● **Travail demandé**:
1. Dans l'extrait sur la réponse canadienne à la COVID-19, recopiez le passage compris entre « Adrian Murray, Groupe » et « le même bateau. », bornes incluses, en substituant « navire » à « bateau ».
2. Poursuivez l'article sur l'aide internationale du Canada face à la COVID-19 à partir de sa dernière phrase.

Adrian Murray, Groupe McLeod, 3 juin 2020
La pandémie COVID-19 va-t-elle polariser davantage le Nord et le Sud ? Ou au contraire, favoriser une reprise de la solidarité mondiale ? Malgré les récentes fréquentes déclarations publiques du premier ministre Trudeau, on constate que, malheureusement, nous ne sommes pas tous dans le même bateau.
Au début d’avril, la ministre du développement international, Karina Gould, affirmait que « le virus COVID-19 ne connaît pas de frontières. C’est un signal d’alarme pour que le monde soit solidaire et travaille ensemble. S’il y a un temps pour les pays et les gouvernements de s’entraider et d’investir dans la santé à l’échelle mondiale, c’est bien maintenant ». Dans les faits cependant, le Canada n’a cependant pas augmenté son budget d’aide ni modifié la trajectoire de politique de développement international pour répondre adéquatement à la pandémie. Les déclarations sont une chose. Les engagements concrets sont autre chose. Si le Canada veut être conséquent et respecter ses engagements, il doit prendre des mesures immédiates et importantes pour soutenir les plus vulnérables du monde et faire la transition vers un monde post-pandémique plus équitable et durable.
Une contribution canadienne diminuée
Affaires mondiales Canada (AMC) a fait plusieurs annonces en réponse à COVID-19. Le plus notable est l’ engagement du ministre Gould pour une somme de 159,5 millions de dollars, dont 84,5 millions pour appuyer le programme de l’Organisation mondiale de la santé (OMS) et d’autres agences des Nations Unies. D’autres annonces d’AMC ont promis 600 millions de dollars de fonds supplémentaires pour l’Alliance pour les vaccins, l’éradication de la poliomyélite, ainsi que d’autres des contributions aux appels humanitaires. Par ailleurs, le Canada a endossé la proposition du G20 pour suspendre temporairement le remboursement de la dette des pays les plus pauvres du monde. Les 159,5 millions de dollars promis par le Canada pour réagir directement à COVID-19 dans le monde représentent toutefois une infime proportion, soit 1,1% des engagements du gouvernement face à la crise (146 milliards de dollars jusqu’à présent). De plus, ces engagements n’ajoutent aucun argent frais au budget du développement international, car ils seront pris à même les fonds déjà alloués à AMC. Les engagements du Canada sont par ailleurs bien en-deçà de plusieurs pays (la Norvège par exemple).

● **Données**:

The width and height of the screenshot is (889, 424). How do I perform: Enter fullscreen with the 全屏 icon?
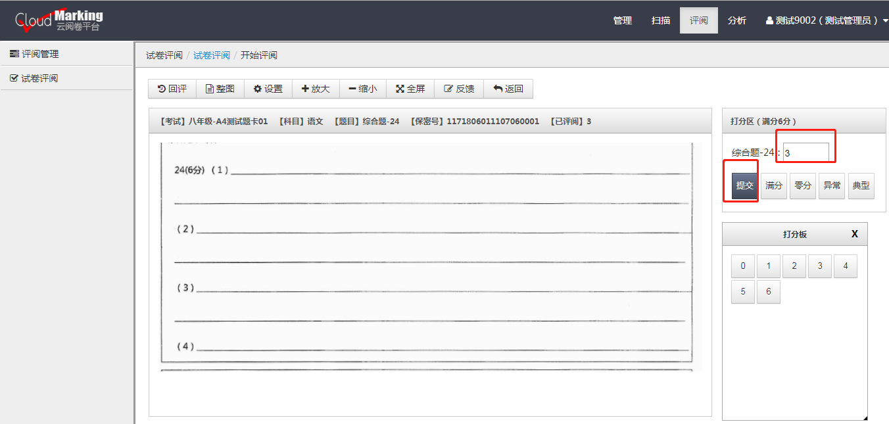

● **Corrigé**:
1.
Adrian Murray, Groupe McLeod, 3 juin 2020
La pandémie COVID-19 va-t-elle polariser davantage le Nord et le Sud ? Ou au contraire, favoriser une reprise de la solidarité mondiale ? Malgré les récentes fréquentes déclarations publiques du premier ministre Trudeau, on constate que, malheureusement, nous ne sommes pas tous dans le même navire.

2.
La privatisation de l’aide canadienne
Alors que le niveau d’aide du Canada stagne, le gouvernement privilégie de plus en plus les partenariats avec le secteur privé, réaffectant souvent les fonds d’aide à des initiatives douteuses. Or cette approche en faveur de la privatisation, partagée par plusieurs donateurs et prêteurs internationaux, sape les moyens de subsistance et entrave la mise en place d’un système public de soins de santé, d’eau et d’assainissement et d’autres services essentiels. Aujourd’hui, selon Oxfam, du fait de la pandémie, dans un contexte de services publics inadéquats, de chômage généralisé, de travail précaire et de dette montante des ménages, un demi-milliard de personnes risquent de tomber dans la pauvreté dans les pays en développement.
Que faire ?
Des pays partout dans le monde ont mis en œuvre des plans massifs pour lutter contre la pandémie, notamment des investissements publics dans la santé et les services connexes et des transferts monétaires aux résidents, le tout soutenu par des mesures fiscales et monétaires longtemps considérées comme impossibles ou inacceptables. Même des pays dotés de ressources relativement modestes comme le Vietnam, Cuba et l’État indien du Kerala ont réussi à limiter la propagation du virus, à mettre en place des réponses de santé publique rapides et efficaces, tout en apportant une solidarité matérielle au-delà de leurs frontières. Jusqu’à date, la réponse mondiale du Canada manque la cible. Pourtant à court terme, plusieurs mesures seraient pensables :
- Décréter l’annulation de la dette, pas simplement un moratoire sur les paiements, tenant compte que 41 pays dépensent actuellement davantage pour le service de leur dette que pour les soins de santé.
- Mettre en place une nouvelle architecture financière pour éliminer la fuite des capitaux et lutter contre l’évasion fiscale, augmenter la mobilisation des ressources des pays du Sud.
- Orienter de nouveaux investissements d’aide vers un développement durable donnant la priorité à la santé humaine et écologique des personnes et des communautés par rapport au profit, c’est-à-dire en soutenant la fourniture universelle de services publics essentiels.